Record set
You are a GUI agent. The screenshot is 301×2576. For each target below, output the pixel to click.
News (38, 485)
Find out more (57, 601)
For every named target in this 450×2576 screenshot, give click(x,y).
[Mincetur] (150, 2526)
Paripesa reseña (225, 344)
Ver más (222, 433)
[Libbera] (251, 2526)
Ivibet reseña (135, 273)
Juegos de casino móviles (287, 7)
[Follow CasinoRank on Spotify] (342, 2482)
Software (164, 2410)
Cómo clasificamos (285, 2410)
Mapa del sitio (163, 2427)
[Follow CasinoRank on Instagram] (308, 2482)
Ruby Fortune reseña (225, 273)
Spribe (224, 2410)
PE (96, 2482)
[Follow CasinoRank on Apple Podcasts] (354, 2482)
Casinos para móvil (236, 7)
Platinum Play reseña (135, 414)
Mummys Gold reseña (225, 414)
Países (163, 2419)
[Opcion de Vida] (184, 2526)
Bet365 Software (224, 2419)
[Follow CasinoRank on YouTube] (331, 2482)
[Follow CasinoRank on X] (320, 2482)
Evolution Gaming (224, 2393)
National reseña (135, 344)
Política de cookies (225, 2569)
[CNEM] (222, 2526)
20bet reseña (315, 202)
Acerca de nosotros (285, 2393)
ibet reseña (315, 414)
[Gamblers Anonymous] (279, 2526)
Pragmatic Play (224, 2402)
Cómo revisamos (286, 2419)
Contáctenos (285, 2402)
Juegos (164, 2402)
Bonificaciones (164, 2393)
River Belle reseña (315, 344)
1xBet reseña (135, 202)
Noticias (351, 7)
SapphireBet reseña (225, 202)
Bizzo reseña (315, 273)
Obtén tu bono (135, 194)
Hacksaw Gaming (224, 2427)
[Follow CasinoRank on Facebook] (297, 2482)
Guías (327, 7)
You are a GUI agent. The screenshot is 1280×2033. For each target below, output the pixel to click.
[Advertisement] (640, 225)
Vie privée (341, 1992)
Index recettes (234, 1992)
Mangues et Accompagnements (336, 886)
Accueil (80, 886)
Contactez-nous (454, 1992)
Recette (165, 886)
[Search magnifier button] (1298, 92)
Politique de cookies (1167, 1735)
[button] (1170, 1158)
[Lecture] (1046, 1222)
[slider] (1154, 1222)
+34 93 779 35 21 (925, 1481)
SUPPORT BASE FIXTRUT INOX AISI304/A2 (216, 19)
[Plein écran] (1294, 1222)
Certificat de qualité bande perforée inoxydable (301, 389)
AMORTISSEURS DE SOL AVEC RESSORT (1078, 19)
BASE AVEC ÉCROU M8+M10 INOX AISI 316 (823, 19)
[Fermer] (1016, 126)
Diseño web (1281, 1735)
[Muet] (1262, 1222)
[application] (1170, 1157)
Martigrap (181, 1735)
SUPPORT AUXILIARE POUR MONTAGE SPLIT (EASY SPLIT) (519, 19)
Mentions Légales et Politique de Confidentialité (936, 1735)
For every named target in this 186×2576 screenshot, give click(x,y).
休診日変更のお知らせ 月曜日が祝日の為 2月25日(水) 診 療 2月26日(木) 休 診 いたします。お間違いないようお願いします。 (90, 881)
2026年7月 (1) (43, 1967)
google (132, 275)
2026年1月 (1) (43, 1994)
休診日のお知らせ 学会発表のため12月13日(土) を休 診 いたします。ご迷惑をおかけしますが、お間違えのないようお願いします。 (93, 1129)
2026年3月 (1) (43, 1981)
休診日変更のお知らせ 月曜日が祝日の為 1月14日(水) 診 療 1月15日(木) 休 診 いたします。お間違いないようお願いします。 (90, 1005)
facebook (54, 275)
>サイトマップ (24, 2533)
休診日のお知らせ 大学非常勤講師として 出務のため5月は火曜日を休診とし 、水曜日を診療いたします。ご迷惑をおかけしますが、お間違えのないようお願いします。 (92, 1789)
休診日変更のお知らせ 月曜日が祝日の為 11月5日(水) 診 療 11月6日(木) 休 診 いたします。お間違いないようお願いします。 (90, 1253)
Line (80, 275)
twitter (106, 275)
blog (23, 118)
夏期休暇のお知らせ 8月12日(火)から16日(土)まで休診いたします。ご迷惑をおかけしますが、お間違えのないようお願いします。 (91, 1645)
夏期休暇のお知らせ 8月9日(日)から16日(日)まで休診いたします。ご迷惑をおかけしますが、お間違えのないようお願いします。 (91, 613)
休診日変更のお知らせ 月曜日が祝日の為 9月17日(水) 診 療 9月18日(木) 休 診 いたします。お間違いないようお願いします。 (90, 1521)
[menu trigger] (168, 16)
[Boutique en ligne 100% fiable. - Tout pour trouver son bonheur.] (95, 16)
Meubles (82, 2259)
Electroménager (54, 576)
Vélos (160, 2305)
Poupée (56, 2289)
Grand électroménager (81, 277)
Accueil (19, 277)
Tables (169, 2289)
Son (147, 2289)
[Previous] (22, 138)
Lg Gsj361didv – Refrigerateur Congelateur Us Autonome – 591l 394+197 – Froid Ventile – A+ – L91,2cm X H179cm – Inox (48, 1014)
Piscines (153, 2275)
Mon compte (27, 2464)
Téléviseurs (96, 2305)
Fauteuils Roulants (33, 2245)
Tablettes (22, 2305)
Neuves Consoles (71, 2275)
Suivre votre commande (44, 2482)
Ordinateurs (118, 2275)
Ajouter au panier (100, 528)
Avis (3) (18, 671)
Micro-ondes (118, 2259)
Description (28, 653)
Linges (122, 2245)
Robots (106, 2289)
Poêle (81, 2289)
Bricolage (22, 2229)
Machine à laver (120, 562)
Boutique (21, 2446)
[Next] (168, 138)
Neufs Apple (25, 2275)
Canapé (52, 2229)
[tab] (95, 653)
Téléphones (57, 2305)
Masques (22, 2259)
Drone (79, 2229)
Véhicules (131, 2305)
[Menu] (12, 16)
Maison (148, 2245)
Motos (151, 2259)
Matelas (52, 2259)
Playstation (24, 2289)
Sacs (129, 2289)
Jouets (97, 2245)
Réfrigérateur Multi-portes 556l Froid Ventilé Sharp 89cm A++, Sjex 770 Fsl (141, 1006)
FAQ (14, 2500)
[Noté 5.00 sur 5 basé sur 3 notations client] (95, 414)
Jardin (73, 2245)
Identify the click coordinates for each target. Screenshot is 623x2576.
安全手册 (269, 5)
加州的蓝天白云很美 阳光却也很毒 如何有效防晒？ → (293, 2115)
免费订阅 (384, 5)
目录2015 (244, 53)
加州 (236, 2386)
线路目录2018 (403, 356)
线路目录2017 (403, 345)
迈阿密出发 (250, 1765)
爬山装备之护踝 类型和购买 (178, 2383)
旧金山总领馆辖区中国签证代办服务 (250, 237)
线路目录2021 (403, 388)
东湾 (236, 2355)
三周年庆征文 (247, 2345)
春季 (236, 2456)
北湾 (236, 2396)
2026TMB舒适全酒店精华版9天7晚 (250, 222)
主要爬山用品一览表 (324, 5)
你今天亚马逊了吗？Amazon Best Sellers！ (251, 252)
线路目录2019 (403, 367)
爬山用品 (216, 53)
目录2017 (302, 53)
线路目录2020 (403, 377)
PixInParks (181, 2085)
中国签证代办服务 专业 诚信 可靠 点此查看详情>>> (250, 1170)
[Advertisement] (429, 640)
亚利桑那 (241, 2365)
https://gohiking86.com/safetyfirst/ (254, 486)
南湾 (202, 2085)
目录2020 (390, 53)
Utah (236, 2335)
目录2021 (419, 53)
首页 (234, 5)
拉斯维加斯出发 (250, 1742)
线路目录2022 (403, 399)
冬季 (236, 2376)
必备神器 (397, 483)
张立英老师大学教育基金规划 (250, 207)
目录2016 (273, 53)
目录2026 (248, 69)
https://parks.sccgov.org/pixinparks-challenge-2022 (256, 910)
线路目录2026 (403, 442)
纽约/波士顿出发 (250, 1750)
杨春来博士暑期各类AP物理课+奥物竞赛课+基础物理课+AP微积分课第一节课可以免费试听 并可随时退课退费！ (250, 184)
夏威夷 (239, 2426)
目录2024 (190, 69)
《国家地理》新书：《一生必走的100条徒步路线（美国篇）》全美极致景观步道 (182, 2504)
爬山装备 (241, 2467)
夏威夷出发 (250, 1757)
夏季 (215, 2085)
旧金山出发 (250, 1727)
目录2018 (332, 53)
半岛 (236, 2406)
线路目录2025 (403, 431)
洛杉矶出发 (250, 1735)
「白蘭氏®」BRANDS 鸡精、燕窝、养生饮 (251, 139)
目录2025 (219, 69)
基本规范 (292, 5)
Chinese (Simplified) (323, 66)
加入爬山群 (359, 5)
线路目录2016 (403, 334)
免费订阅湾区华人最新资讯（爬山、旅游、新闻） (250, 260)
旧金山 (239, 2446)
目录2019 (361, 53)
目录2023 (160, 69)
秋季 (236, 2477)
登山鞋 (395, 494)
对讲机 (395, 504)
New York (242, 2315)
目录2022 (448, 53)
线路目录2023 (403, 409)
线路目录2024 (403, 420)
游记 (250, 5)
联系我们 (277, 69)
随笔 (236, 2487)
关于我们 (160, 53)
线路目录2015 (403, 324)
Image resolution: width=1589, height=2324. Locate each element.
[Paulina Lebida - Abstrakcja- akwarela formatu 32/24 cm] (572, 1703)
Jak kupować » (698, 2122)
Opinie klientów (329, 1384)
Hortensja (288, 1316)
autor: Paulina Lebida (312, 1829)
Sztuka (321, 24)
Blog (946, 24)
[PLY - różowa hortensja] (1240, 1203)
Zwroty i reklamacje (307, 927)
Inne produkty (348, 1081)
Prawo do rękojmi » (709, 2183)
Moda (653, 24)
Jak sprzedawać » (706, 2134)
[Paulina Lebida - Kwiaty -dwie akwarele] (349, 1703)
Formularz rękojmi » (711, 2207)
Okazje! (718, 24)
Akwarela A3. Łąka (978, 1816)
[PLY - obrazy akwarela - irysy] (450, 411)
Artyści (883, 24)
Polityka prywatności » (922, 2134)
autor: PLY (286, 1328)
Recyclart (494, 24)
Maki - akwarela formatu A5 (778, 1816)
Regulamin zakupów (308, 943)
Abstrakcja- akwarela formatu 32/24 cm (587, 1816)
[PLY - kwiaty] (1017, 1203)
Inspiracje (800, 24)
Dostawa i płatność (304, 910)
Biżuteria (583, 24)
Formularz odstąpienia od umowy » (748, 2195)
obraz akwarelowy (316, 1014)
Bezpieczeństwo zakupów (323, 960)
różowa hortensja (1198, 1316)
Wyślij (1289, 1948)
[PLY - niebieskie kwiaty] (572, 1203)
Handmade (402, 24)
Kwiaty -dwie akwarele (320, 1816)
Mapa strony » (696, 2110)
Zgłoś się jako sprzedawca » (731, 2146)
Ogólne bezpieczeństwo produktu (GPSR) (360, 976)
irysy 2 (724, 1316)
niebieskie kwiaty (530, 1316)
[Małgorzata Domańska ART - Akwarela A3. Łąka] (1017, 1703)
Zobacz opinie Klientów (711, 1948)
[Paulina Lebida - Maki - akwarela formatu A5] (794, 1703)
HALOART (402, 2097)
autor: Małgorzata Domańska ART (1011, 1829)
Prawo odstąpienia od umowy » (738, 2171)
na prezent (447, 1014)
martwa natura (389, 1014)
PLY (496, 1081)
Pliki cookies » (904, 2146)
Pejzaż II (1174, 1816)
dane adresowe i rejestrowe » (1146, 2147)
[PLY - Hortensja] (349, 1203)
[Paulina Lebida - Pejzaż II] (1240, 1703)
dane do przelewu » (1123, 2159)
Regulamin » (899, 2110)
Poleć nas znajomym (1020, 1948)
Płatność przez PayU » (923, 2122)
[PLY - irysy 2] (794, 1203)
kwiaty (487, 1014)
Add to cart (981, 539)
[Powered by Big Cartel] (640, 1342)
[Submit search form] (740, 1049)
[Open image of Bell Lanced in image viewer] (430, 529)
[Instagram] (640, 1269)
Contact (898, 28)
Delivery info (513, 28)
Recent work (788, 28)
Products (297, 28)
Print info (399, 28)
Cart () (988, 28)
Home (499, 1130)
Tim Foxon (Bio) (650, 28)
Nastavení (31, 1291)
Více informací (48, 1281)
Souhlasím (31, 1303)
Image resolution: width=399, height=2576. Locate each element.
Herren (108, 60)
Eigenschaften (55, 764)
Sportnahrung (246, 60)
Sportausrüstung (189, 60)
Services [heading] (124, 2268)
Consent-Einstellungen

Requirement
Find how many lines above include "Apple", then write only that count.

Written solution
2